• [Exercise] Only one span of the listing below is wanted: the lines from the one with "About [button] (807, 1110)" through the one with "www.ekupelna.sk (150, 1527)", reproduced exactly, both ends kept.

• [Source data]
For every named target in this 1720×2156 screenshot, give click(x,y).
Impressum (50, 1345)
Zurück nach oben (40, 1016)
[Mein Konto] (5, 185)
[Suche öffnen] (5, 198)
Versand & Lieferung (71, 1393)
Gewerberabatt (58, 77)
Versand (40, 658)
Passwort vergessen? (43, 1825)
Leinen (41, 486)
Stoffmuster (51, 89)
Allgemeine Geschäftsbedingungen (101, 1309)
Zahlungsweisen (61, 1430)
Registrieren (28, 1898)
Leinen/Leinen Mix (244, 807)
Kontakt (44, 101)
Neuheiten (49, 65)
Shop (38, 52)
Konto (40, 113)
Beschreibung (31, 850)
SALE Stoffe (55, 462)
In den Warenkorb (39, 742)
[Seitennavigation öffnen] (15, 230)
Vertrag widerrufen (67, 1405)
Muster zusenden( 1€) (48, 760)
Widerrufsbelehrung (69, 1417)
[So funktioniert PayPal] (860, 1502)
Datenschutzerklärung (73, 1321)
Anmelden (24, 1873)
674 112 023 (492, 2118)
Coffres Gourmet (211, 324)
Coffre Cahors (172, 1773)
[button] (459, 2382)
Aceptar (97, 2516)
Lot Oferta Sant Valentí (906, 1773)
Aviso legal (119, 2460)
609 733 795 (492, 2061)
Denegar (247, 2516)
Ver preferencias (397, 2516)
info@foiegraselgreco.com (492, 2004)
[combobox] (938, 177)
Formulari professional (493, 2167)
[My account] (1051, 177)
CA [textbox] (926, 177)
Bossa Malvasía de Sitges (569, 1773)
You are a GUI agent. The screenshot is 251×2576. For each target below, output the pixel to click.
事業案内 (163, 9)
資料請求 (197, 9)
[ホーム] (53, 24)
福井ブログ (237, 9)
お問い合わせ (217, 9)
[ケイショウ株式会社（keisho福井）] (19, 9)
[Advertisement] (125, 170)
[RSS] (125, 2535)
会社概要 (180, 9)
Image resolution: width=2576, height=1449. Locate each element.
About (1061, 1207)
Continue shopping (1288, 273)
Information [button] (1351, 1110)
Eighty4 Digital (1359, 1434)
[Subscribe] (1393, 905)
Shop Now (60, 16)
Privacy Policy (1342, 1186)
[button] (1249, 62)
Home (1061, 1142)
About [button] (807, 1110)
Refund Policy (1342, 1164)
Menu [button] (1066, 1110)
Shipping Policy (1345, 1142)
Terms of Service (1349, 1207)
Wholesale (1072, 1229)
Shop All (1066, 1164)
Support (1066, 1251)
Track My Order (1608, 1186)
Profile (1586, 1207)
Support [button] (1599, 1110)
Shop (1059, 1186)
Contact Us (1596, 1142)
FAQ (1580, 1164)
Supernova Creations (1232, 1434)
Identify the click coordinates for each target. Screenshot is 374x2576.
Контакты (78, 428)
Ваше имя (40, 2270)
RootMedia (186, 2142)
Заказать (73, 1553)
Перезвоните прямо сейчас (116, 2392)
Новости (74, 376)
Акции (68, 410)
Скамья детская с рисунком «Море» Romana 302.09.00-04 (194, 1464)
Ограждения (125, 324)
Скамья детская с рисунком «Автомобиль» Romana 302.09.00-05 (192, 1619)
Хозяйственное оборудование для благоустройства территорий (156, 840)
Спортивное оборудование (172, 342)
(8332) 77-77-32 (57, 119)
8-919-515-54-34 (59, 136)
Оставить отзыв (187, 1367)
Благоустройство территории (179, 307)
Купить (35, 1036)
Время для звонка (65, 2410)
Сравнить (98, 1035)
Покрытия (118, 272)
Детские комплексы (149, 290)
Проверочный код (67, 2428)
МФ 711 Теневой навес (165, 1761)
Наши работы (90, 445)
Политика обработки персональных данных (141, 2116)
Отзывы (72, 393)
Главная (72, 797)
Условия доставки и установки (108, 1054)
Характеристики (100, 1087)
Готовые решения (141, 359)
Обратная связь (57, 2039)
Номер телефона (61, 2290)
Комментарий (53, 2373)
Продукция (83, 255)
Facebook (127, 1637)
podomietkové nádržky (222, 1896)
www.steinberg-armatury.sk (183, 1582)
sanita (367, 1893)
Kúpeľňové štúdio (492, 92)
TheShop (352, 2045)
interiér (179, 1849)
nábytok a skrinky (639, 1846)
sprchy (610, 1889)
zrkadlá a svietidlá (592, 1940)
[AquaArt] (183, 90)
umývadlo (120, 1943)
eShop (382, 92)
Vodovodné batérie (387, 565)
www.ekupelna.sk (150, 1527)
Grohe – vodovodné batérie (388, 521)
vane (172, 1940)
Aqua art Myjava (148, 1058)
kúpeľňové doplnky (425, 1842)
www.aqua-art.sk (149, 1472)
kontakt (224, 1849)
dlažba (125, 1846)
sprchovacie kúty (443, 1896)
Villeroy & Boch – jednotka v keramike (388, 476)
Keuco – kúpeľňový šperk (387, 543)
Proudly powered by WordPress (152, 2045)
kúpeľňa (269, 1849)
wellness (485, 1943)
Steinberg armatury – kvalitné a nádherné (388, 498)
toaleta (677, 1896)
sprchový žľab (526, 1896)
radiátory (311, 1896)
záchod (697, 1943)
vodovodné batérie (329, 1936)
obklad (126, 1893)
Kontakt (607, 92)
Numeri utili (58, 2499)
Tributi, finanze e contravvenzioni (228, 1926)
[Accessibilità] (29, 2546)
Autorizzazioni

• [Result of the exercise]
About [button] (807, 1110)
Refund Policy (1342, 1164)
Menu [button] (1066, 1110)
Shipping Policy (1345, 1142)
Terms of Service (1349, 1207)
Wholesale (1072, 1229)
Shop All (1066, 1164)
Support (1066, 1251)
Track My Order (1608, 1186)
Profile (1586, 1207)
Support [button] (1599, 1110)
Shop (1059, 1186)
Contact Us (1596, 1142)
FAQ (1580, 1164)
Supernova Creations (1232, 1434)
Identify the click coordinates for each target. Screenshot is 374x2576.
Контакты (78, 428)
Ваше имя (40, 2270)
RootMedia (186, 2142)
Заказать (73, 1553)
Перезвоните прямо сейчас (116, 2392)
Новости (74, 376)
Акции (68, 410)
Скамья детская с рисунком «Море» Romana 302.09.00-04 (194, 1464)
Ограждения (125, 324)
Скамья детская с рисунком «Автомобиль» Romana 302.09.00-05 (192, 1619)
Хозяйственное оборудование для благоустройства территорий (156, 840)
Спортивное оборудование (172, 342)
(8332) 77-77-32 (57, 119)
8-919-515-54-34 (59, 136)
Оставить отзыв (187, 1367)
Благоустройство территории (179, 307)
Купить (35, 1036)
Время для звонка (65, 2410)
Сравнить (98, 1035)
Покрытия (118, 272)
Детские комплексы (149, 290)
Проверочный код (67, 2428)
МФ 711 Теневой навес (165, 1761)
Наши работы (90, 445)
Политика обработки персональных данных (141, 2116)
Отзывы (72, 393)
Главная (72, 797)
Условия доставки и установки (108, 1054)
Характеристики (100, 1087)
Готовые решения (141, 359)
Обратная связь (57, 2039)
Номер телефона (61, 2290)
Комментарий (53, 2373)
Продукция (83, 255)
Facebook (127, 1637)
podomietkové nádržky (222, 1896)
www.steinberg-armatury.sk (183, 1582)
sanita (367, 1893)
Kúpeľňové štúdio (492, 92)
TheShop (352, 2045)
interiér (179, 1849)
nábytok a skrinky (639, 1846)
sprchy (610, 1889)
zrkadlá a svietidlá (592, 1940)
[AquaArt] (183, 90)
umývadlo (120, 1943)
eShop (382, 92)
Vodovodné batérie (387, 565)
www.ekupelna.sk (150, 1527)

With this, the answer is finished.